Dataset entries
.....

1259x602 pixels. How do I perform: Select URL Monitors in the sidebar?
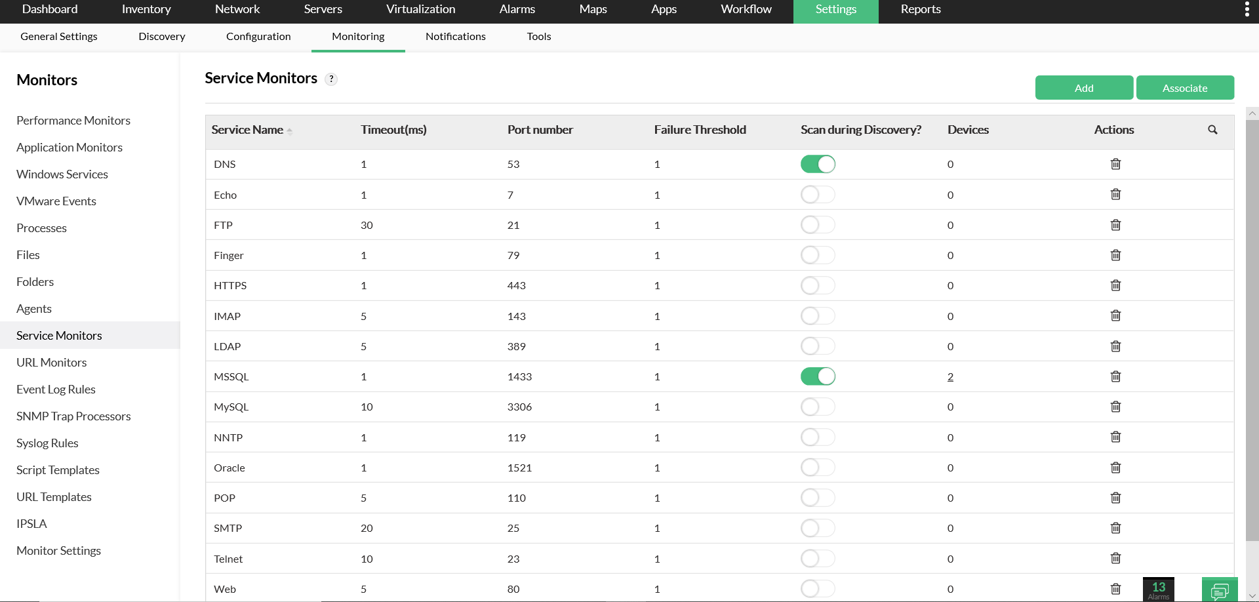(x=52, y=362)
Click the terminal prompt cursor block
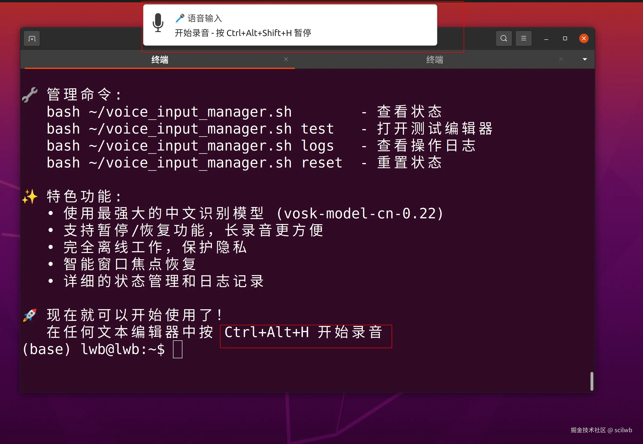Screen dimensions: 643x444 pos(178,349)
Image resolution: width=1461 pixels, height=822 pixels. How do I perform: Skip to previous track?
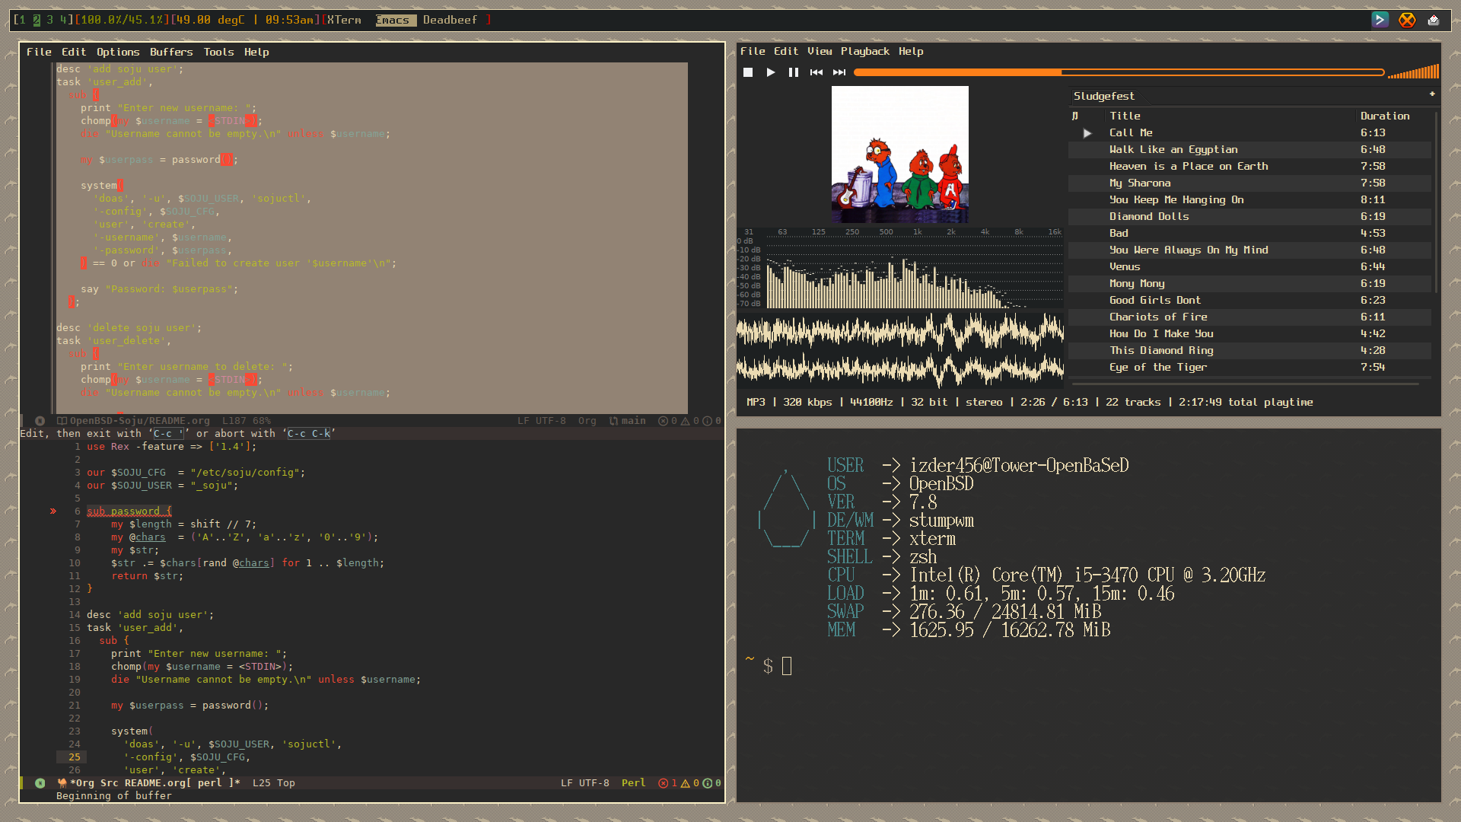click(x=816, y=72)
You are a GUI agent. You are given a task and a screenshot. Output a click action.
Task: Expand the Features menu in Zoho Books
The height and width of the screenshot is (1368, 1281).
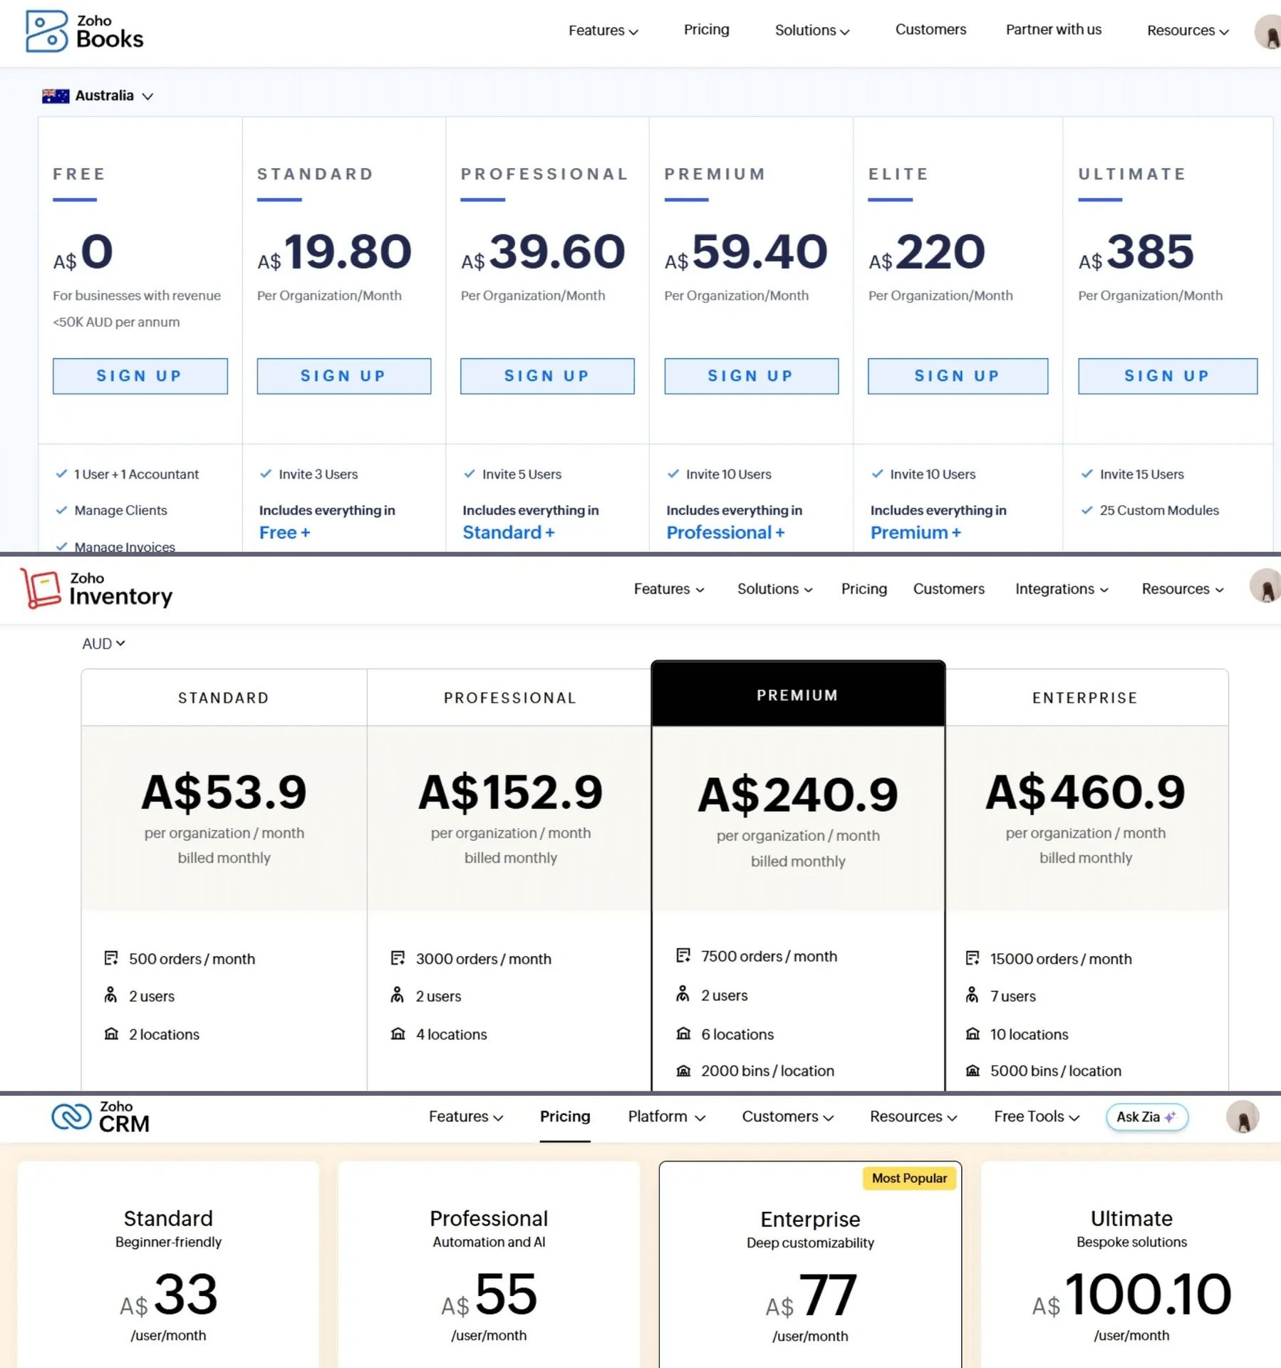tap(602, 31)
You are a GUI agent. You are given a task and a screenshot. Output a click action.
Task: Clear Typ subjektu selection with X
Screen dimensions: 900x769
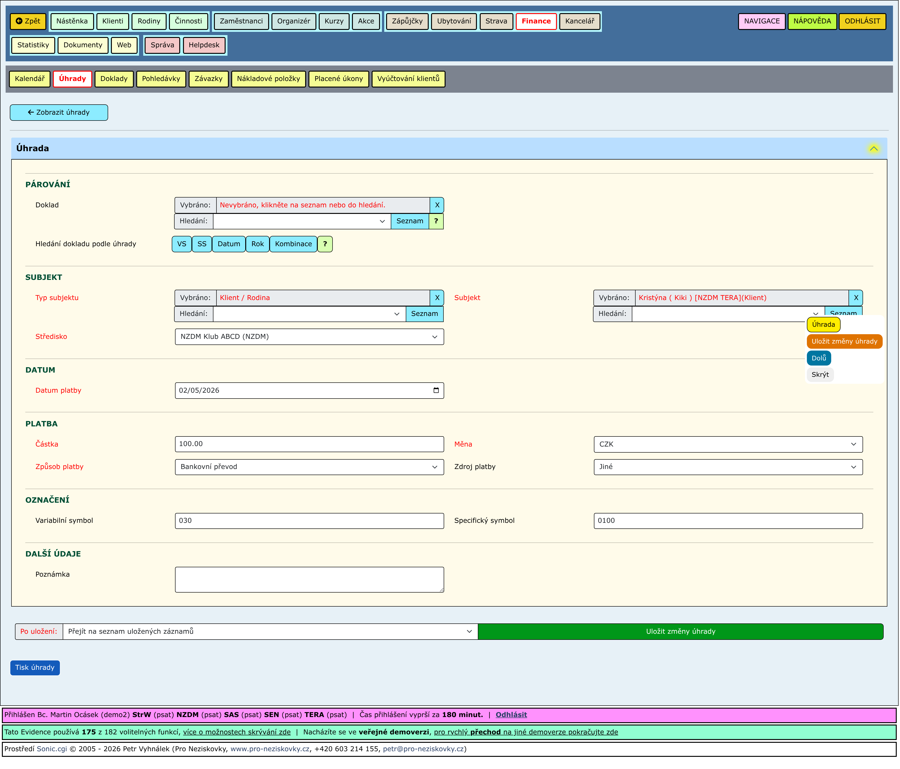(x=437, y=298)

.....

=== Problem statement ===
Only the text of the entries above is to be given again, exactly, with the pictures left out.

=== Exercise output ===
1259x602 pixels. How do I perform: Select URL Monitors in the sidebar?
(x=52, y=362)
Click the terminal prompt cursor block
Screen dimensions: 643x444 pos(178,349)
Image resolution: width=1461 pixels, height=822 pixels. How do I perform: Skip to previous track?
click(x=816, y=72)
You are a GUI agent. You are given a task and a screenshot. Output a click action.
Task: Expand the Features menu in Zoho Books
The height and width of the screenshot is (1368, 1281).
tap(602, 31)
You are a GUI agent. You are given a task and a screenshot. Output a click action.
Task: Clear Typ subjektu selection with X
Screen dimensions: 900x769
(x=437, y=298)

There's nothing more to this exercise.